Representatives of the UK Fashion and Textile Association have met Westminster’s international trade secretary, Liz Truss, to discuss how best to deal with the increased tariffs. 

Following that meeting, association chief executive officer Adam Mansell said: “Waiting for the outcome of a potential free trade agreement with the US isn’t enough.

“We need the government to take direct action now to support our manufacturing industry.

“Some companies will be facing tariffs of more than 40% on some products.

“At a time when the industry is facing huge uncertainty over the impact of Brexit, this is devastating.”

Berwickshire, Roxburgh and Selkirk MP Mr Lamont shares Mr Paterson’s concerns, having previously told us: “It is completely unfair for businesses in the Borders to be caught in the middle of what is essentially a disagreement between the EU and the US about aircraft.

“Unfortunately, what has happened is that the EU was found to have broken the law in 2004 and the US has been allowed to impose these tariffs in response.
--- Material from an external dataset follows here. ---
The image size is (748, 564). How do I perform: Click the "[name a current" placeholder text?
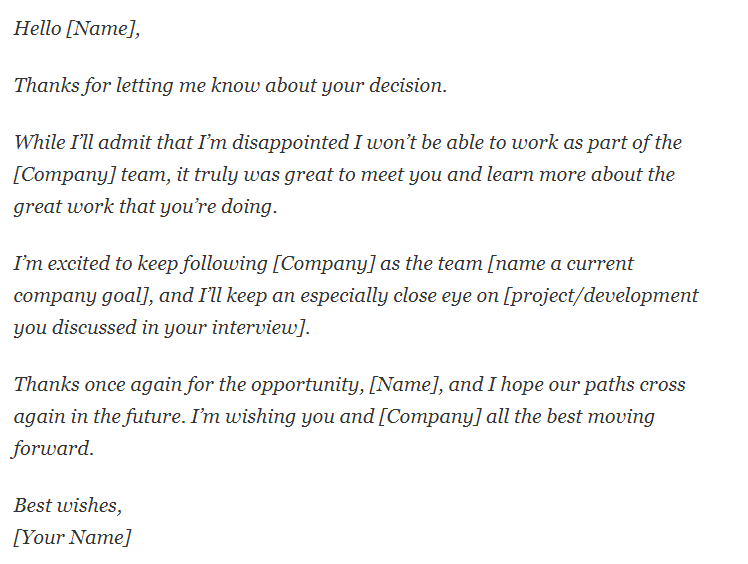561,264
“For both whisky and textiles to be hit with a 25% tariff for one of our largest markets could be crippling, will inevitably harm economic growth and could cost jobs.

“Like a number of other colleagues, I’ve strongly urged ministers to do all they can to protect Scottish businesses and will continue to raise this issue.

“The UK Government needs to use every available avenue to broker an agreement between the US and the EU to try to bring an end to this dispute.”